Turismo azzoppato: «Serve intervento deciso o ci saranno nuove povertà»

Turismo azzoppato: «Serve intervento deciso o ci saranno nuove povertà»

Il turismo è azzoppato. Non bastano le domeniche da zona gialla a risollevare le sorti del settore turistico. Anche perché gli escursionisti di giornata vanno e vengono quasi senza lasciare tracce, economicamente parlando. Reggono bar e ristoranti. Ma alberghi, settore dello sci e indotto? Piangono lacrime amarissime.

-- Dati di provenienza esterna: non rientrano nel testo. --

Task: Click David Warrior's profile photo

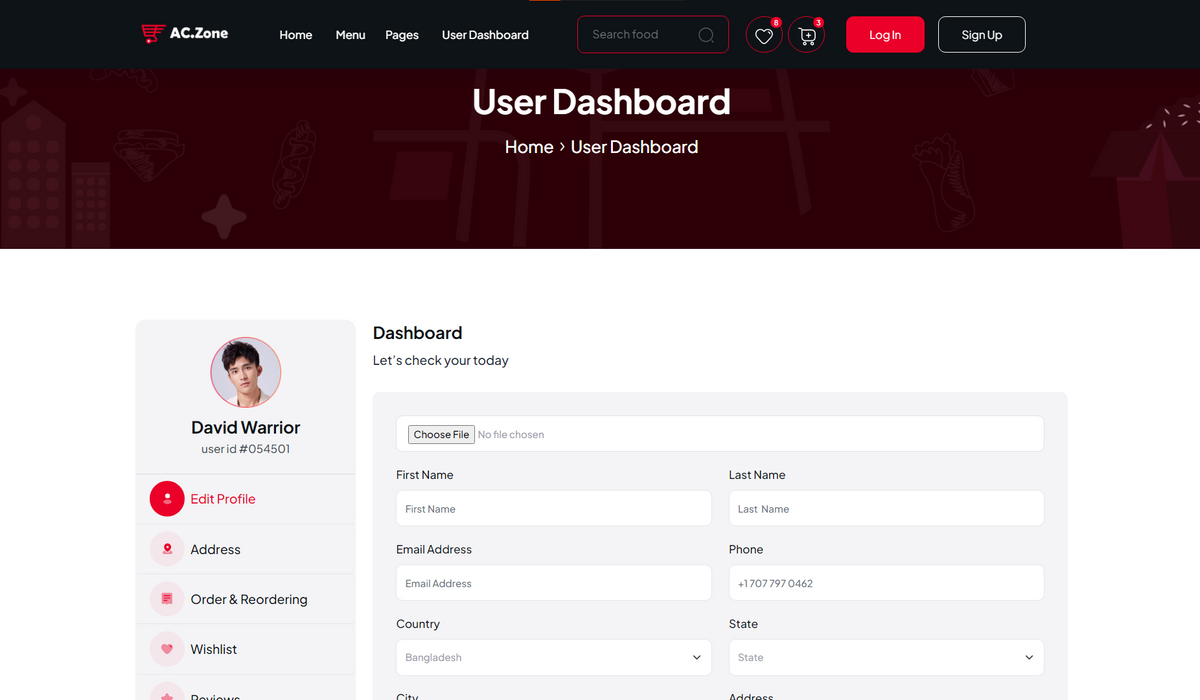Action: pos(246,372)
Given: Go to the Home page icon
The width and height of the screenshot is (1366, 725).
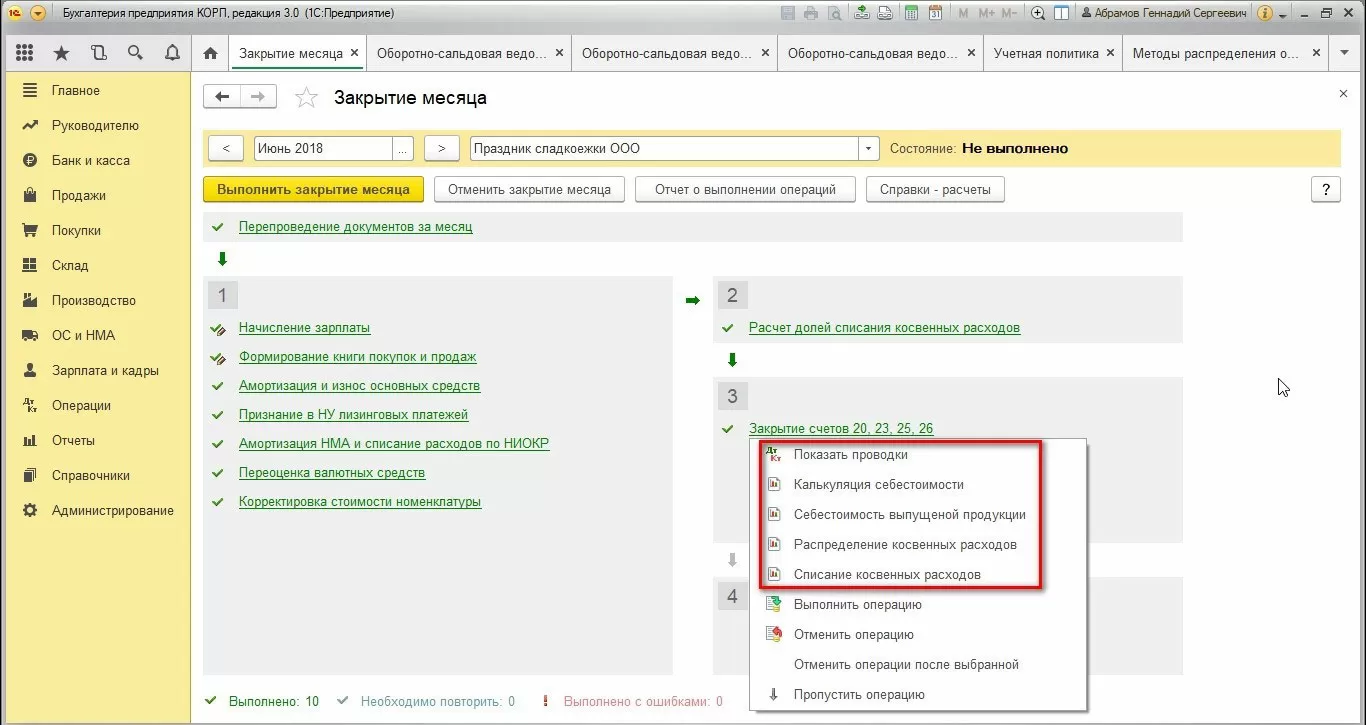Looking at the screenshot, I should (x=210, y=53).
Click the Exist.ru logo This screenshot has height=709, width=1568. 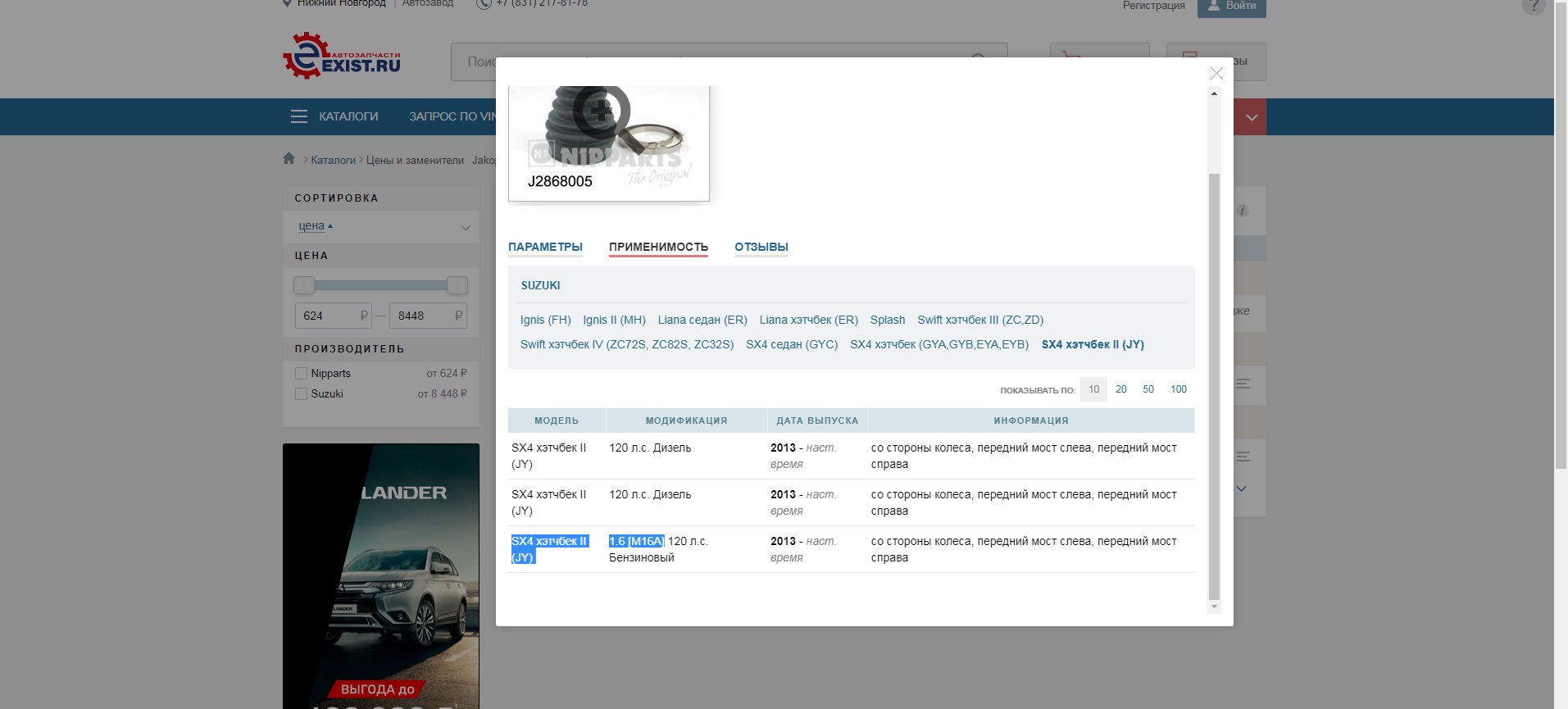click(x=342, y=57)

A lanciare l’allarme è la Provincia. «Siamo preoccupati per la tenuta dell’economia della montagna. Un inverno come questo rischia di cancellare centinaia di attività – alberghi, bar, ristoranti e tutto quello che gravita attorno alle stazioni sciistiche -. Serve un intervento deciso, soprattutto per tutelare le famiglie che dalla stagione invernale traggono il loro sostentamento» dice il consigliere provinciale delegato al turismo, Danilo De Toni. La notizia del rinvio a marzo per la stagione sciistica infatti ha sollevato diverse preoccupazioni nel Bellunese; non ultima quella della Provincia.

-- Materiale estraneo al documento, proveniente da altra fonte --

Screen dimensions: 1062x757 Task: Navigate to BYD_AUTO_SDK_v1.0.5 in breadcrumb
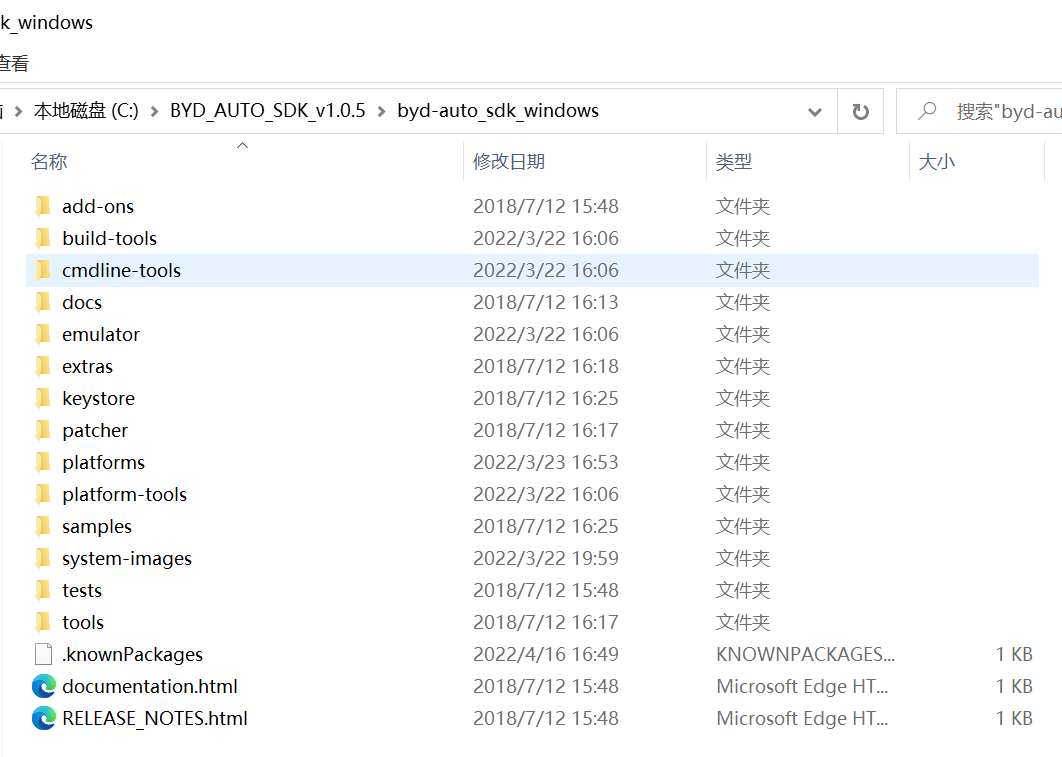click(x=267, y=111)
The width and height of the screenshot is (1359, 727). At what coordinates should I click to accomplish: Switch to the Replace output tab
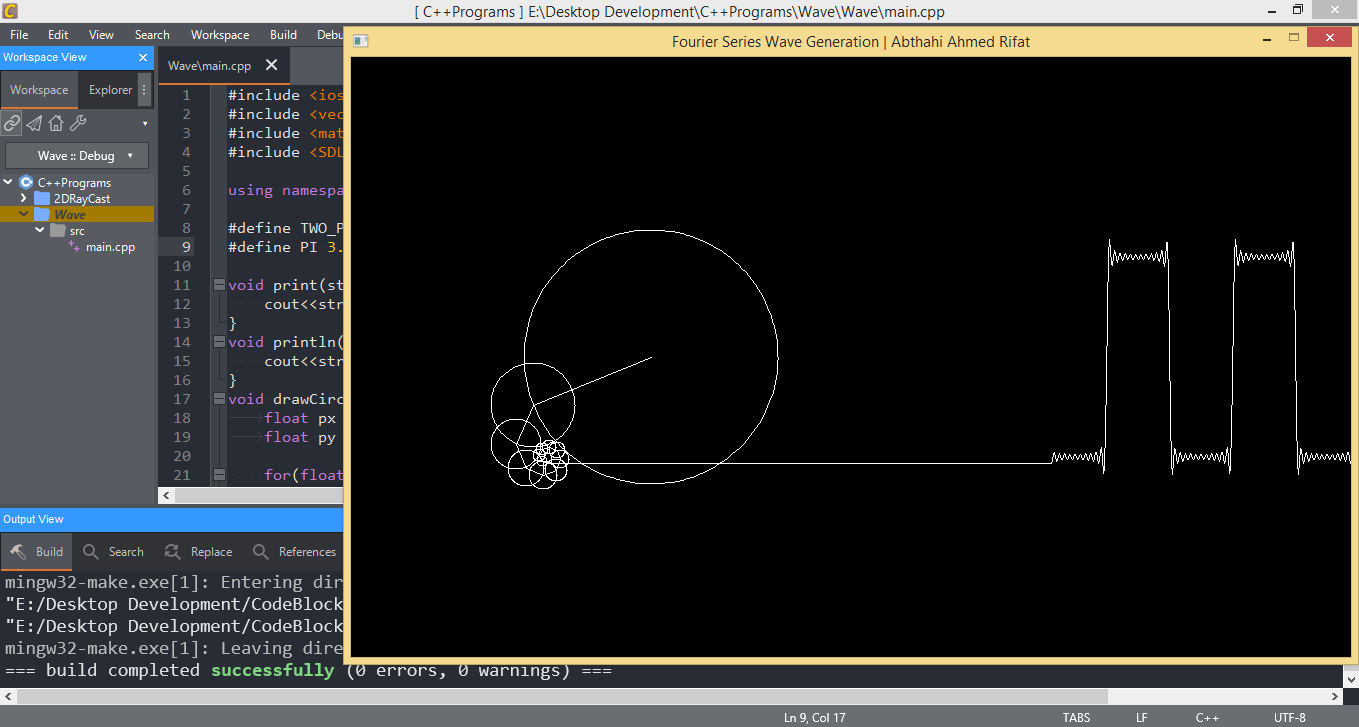coord(199,552)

«I 500mila euro che abbiamo inserito nel cosiddetto “Piano Covid” ancora a dicembre non sono certo sufficienti – spiega il consigliere De Toni -. Li abbiamo destinati alle società che gestiscono ski aree, in quanto fulcro del turismo invernale, in modo da non disperdere le risorse in mille rivoli. Ora però si presenta un problema davvero impellente, che mette a rischio la tenuta sociale del nostro territorio. Perché dietro al turismo invernale ci sono centinaia di famiglie che lavorano e traggono il loro reddito. Se non arrivano ristori e risorse in grado di dare respiro a queste famiglie, ci troveremo con la fila davanti ai municipi e una sfilza di nuove povertà».

Dello stesso avviso anche le categorie economiche.

«Molte attività avevano già fatto acquisti, preparato i contratti dei collaboratori stagionali. Una comunicazione di proroga di chiusura che arriva a poche ore dalla riapertura è un danno ulteriore – dicono da Confartigianato -. Aprire la stagione invernale dopo la metà di febbraio non sarebbe stato comunque sufficiente a salvare l’inverno, ma avrebbe garantito un minimo di sopravvivenza a molte realtà che fanno dello sci e di tutto quello che ne consegue il loro core business. Ora, il repentino dietrofront del Cts pone l’intera montagna bellunese di fronte a un rischio che non possiamo permetterci di correre. Perché una riapertura dopo il 5 marzo, eventuale a questo punto, significherebbe per molte ski aree avere più costi che benefici».